Players such as Minerva, a provider of carrier-grade IPTV service management software, are confident a recovery will happen quickly.

Leo Psara, Chairman, Minerva, said: "Revenues and profits are down across the board. However, the industry is poised to exit from the economic downturn in a stronger position than before as companies will merge and consolidate and, as the global economies turn around, IT spending will rise quickly."

Aziz Ala'ali, Regional Director, Middle East and Africa, of California-based Extreme Networks, said the IT industry could learn some lessons from the downturn of 2002.

"The 2002 recession started in IT and, as a result, enterprises reorganised their IT departments to make them more cost-efficient," he said. "Service providers were also hit hard in 2002 as the recession came on top of the expensive acquisition of universal mobile telecommunications system (UMTS) licences, which were auctioned in most countries then. As a result service providers were forced to reorganise their operations between 2002 and 2004 to stay in the market. Consequently, most service providers are today organised in an efficient way and most are achieving positive financial results."

Extreme Networks designs, builds and instals ethernet solutions for network connectivity and IP-based communications. UMTS is one of the third-generation (3G) mobile telecommunications technologies and is now being developed into a 4G technology.

Ala'ali said IT infrastructure would have to support the new resource-intensive technologies being offered by local telecom operators.

"The growth of resource-intensive applications is driving demand for highly scalable 10 gigabit ethernet networks in data centres and managed hosting facilities," he said. "The trend towards more nimble, easy-to-manage cloud computing environment requires networks to integrate and automate."

Broadband services will be the key for customers in the region, according to Psara. "Delivery of broadband services is still a strong area of growth in the carrier and ISP field," he said. "At Minerva we have seen growth in the broadband point-to-point and point-to-multipoint business – the delivery of broadband services over fast-to-deploy wireless networks. Delivery of Wi-Fi at home and in the enterprise space has seen growth as it is an efficient way to deploy and expand connectivity."

Nexans has also seen a shift in the way companies are choosing to build their IT infrastructure.

Helmy said: "End-users are more aware of the need to implement proper and reliable cabling to serve their networks, which is the outcome of efforts made by cabling vendors in educating the market.

"Many companies are looking at conserving energy and reducing their carbon footprint.

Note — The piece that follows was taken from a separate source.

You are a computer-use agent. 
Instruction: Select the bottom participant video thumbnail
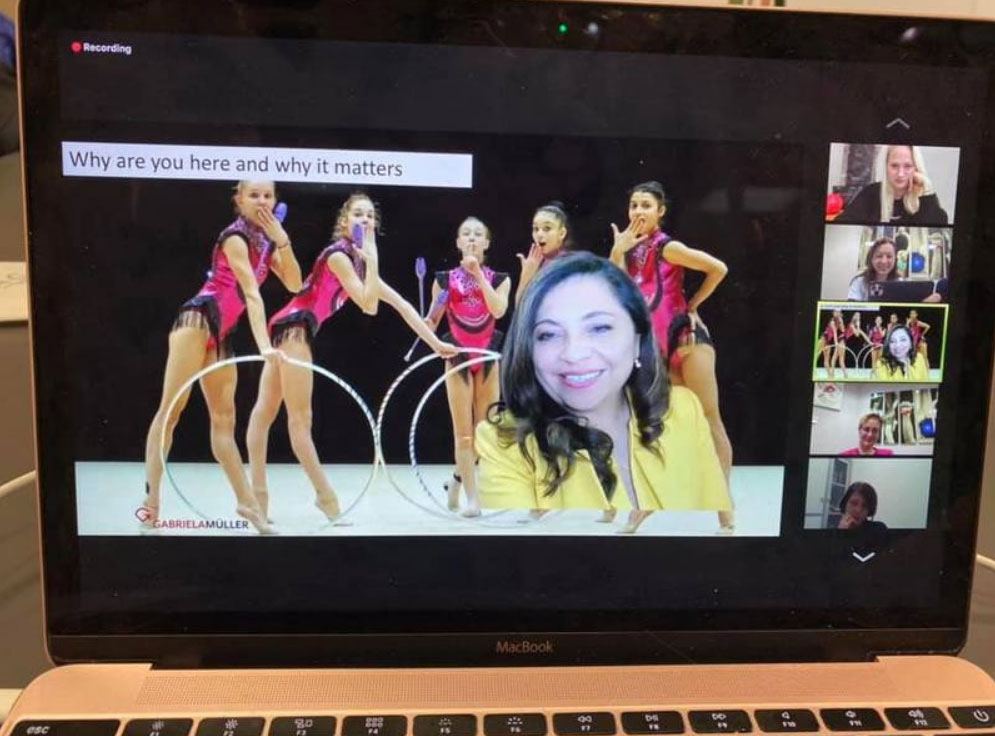(867, 492)
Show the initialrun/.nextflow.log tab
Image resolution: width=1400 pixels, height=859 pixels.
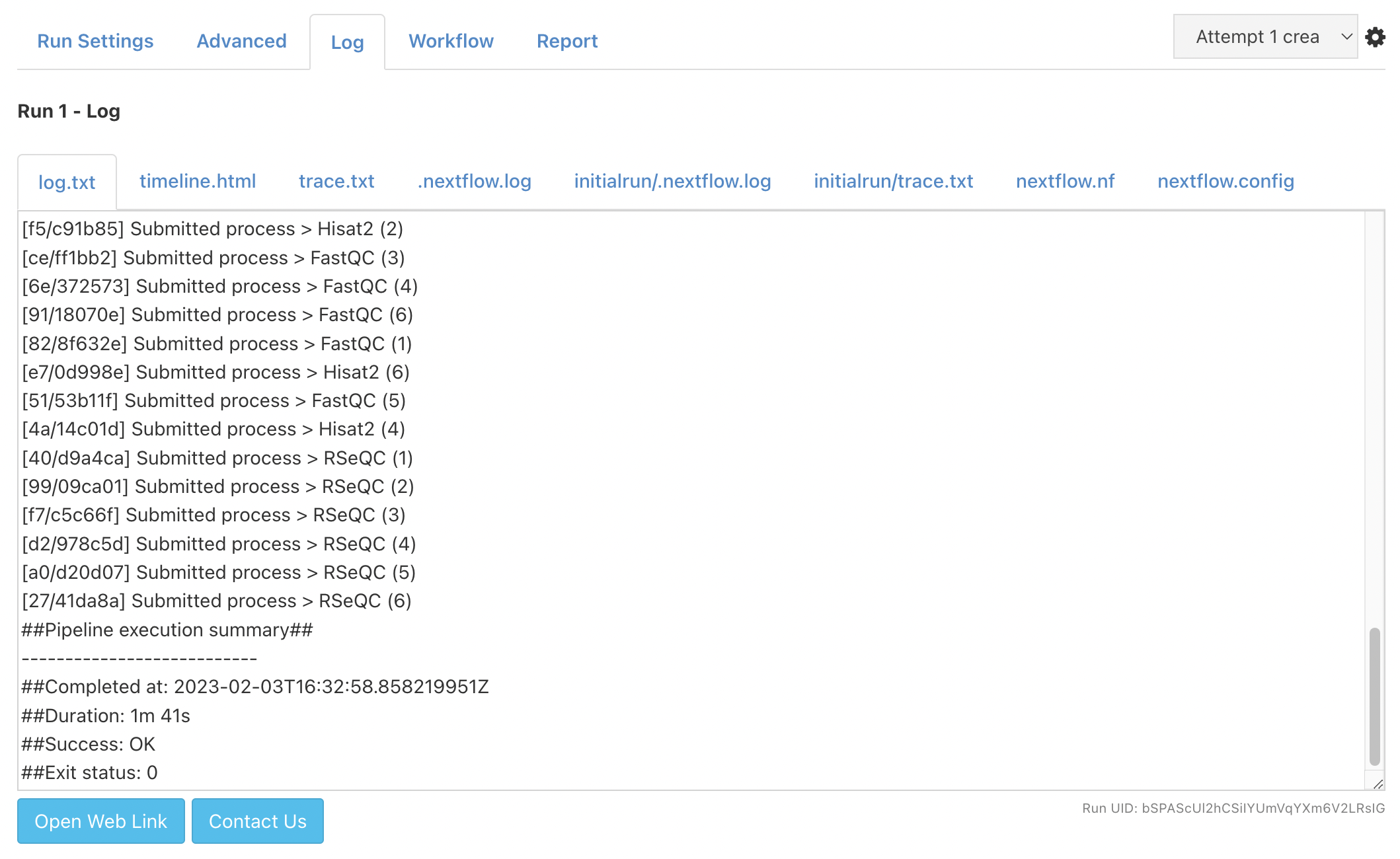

Businesses have started looking at adopting green technologies while building their data centres."

And customers are concentrating on buying esssentials, according to Minerva. "Companies are reviewing their IT infrastructure requirements in the light of the downturn," said Psara. "IT managers, those working for small and medium enterprises to those in large corporations, are choosing a 'must-have list' over a 'wish list'. IT managers are having to do more with less, which will in the short term force them to work more efficiently."

By planning the right kind of investment and ordering the correct mix of cabling and networking, infrastructure customers can reduce costs by at least 40 per cent.

Mark Bauhaus, Executive Vice-President and General Manager, Service Layer Technology Business Group at Juniper Networks, said: "Major investment is happening on the macro level, especially as more workers are dispersed around the world and there is pressure to integrate networks."